-- start DATA --

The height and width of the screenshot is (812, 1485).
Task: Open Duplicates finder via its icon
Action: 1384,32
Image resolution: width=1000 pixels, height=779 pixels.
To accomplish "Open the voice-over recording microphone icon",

-- end DATA --
-- start DATA --

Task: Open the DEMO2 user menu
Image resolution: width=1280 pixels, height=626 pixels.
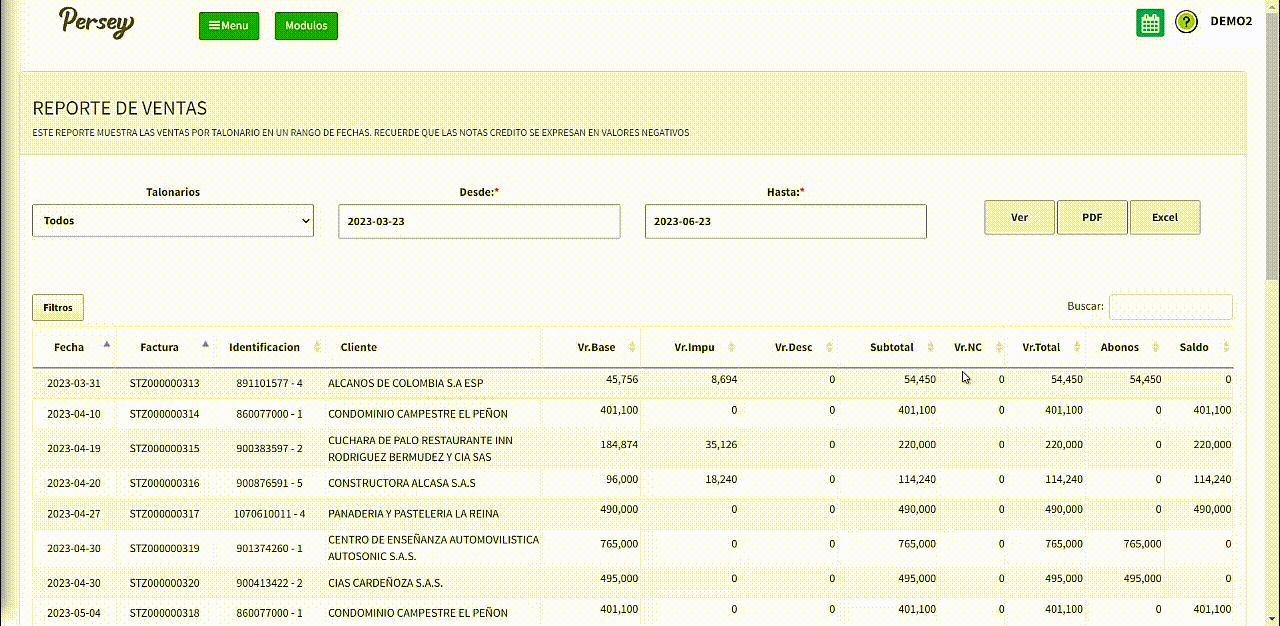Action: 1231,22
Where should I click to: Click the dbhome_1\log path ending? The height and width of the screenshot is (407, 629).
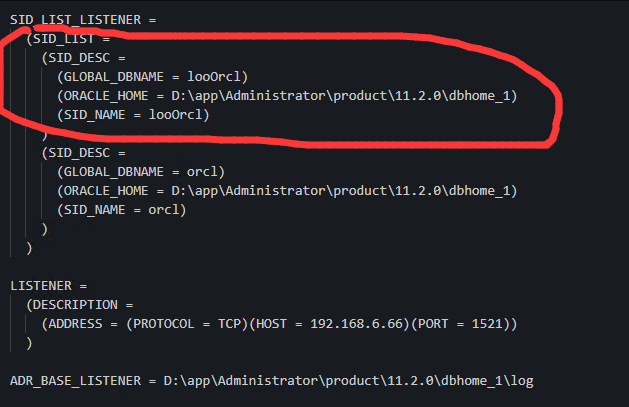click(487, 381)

-- end DATA --

Update the part of the records that opens with the line containing "The height and width of the screenshot is (812, 1485)." and closes with the line containing "the voice-over recording". Write those lines out again with "pixels" replaced by "px" everywhere and nothing else changed.

The height and width of the screenshot is (812, 1485).
Task: Open Duplicates finder via its icon
Action: 1384,32
Image resolution: width=1000 px, height=779 px.
To accomplish "Open the voice-over recording microphone icon",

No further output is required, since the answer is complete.